Hepatocellular carcinoma arises in patients as a consequence of long-standing preexisting liver illnesses, including viral hepatitis, alcohol abuse, or metabolic disease. In such preexisting liver diseases, TGF-beta plays an important role in orchestrating a favorable microenvironment for tumor cell growth and promoting epithelial-mesenchymal transition (EMT). TGF-beta signaling promotes hepatocellular carcinoma progression by two mechanisms: first, via an intrinsic activity as an autocrine or paracrine growth factor and, second, via an extrinsic activity by inducing microenvironment changes, including cancer-associated fibroblasts, T regulatory cells, and inflammatory mediators.
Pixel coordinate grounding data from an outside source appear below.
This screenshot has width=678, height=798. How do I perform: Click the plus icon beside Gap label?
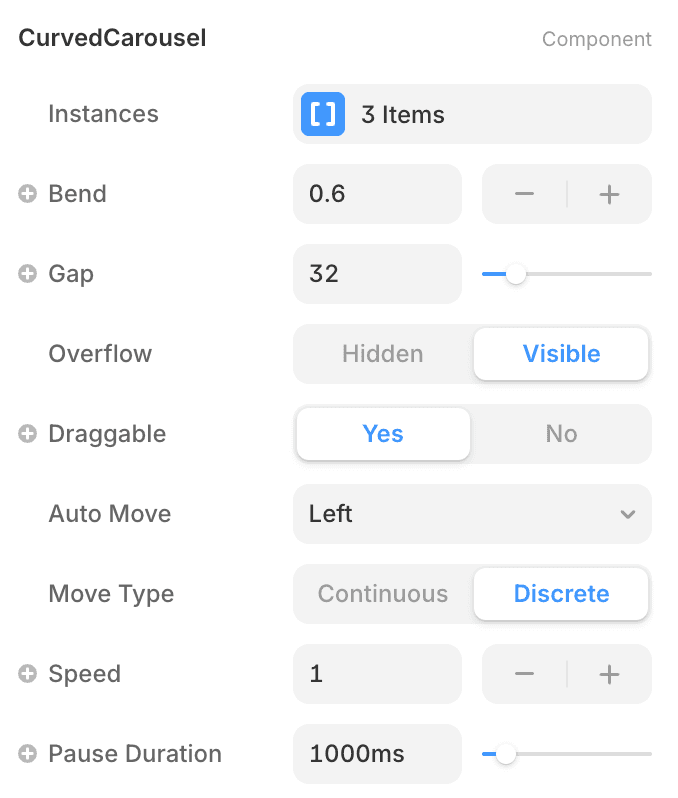28,274
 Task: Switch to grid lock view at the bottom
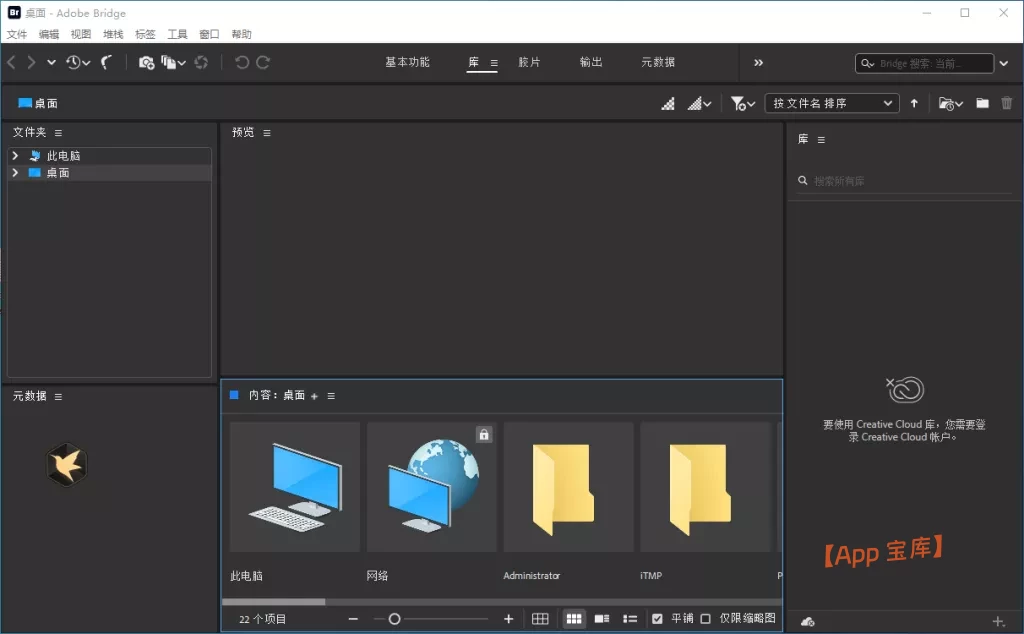(x=540, y=618)
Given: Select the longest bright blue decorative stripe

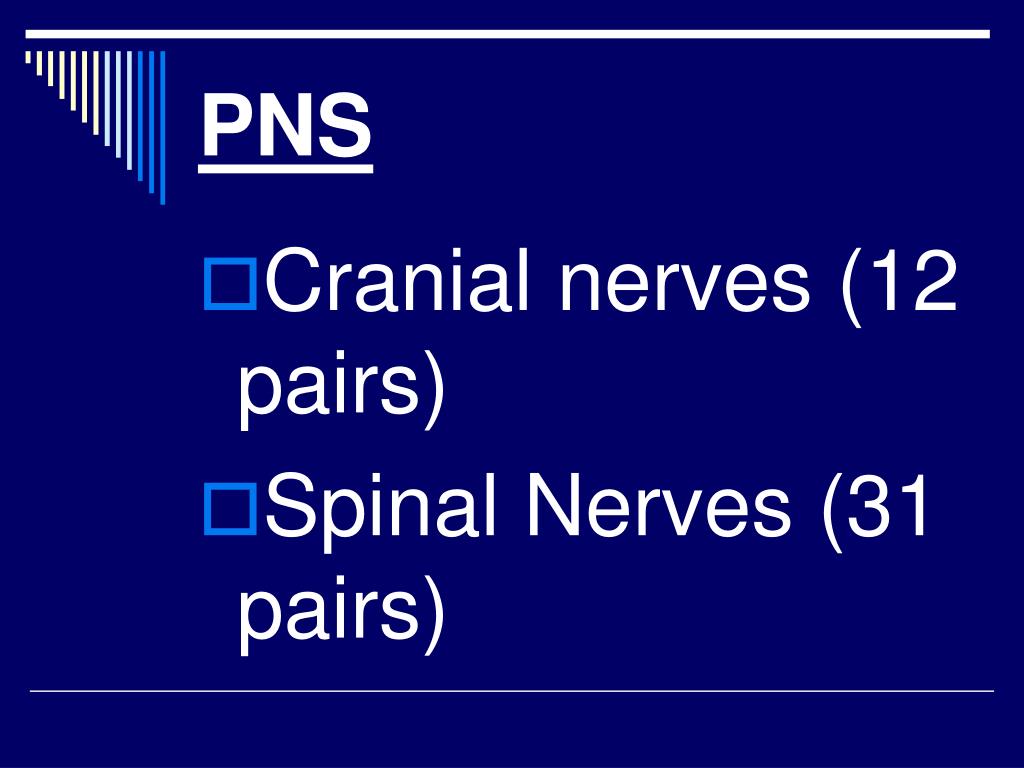Looking at the screenshot, I should pos(163,127).
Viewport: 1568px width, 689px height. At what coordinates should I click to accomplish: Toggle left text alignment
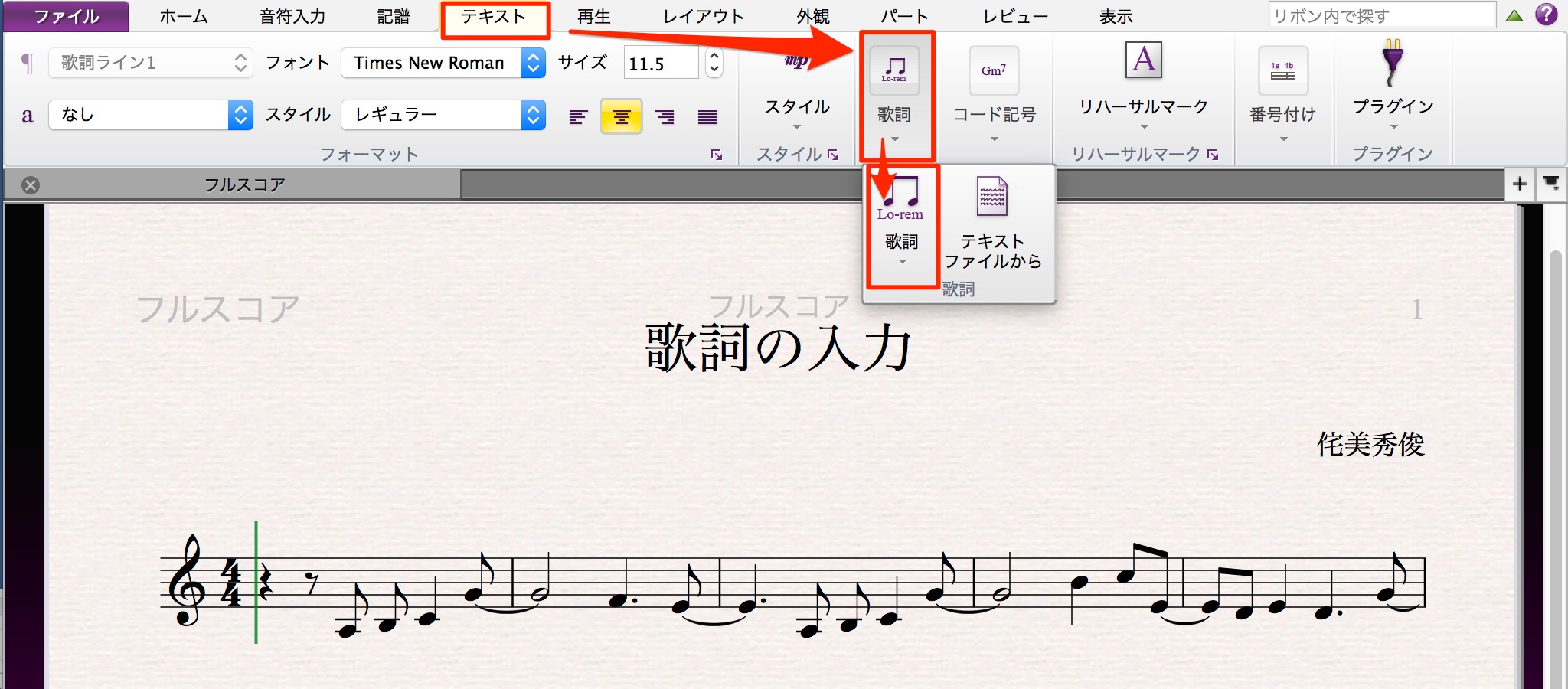[578, 116]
Although there is an increasing understanding on how TGF-beta signaling is associated with tumor progression in hepatocellular carcinoma, it is not clear whether TGF-beta signaling is limited to a certain subgroup of patients with hepatocellular carcinoma or is a key driver of hepatocellular carcinoma during the entire tumorigenesis of hepatocellular carcinoma. Inhibitors of the TGF beta signaling have been shown to block hepatocellular carcinoma growth and progression by modulating EMT in different experimental models, leading to the clinical investigation of the TGF-beta inhibitor LY2157299 monohydrate in hepatocellular carcinoma. Preliminary results from a phase II clinical trial have shown improved clinical outcome and also changes consistent with a reduction of EMT. (C)2014 AACR.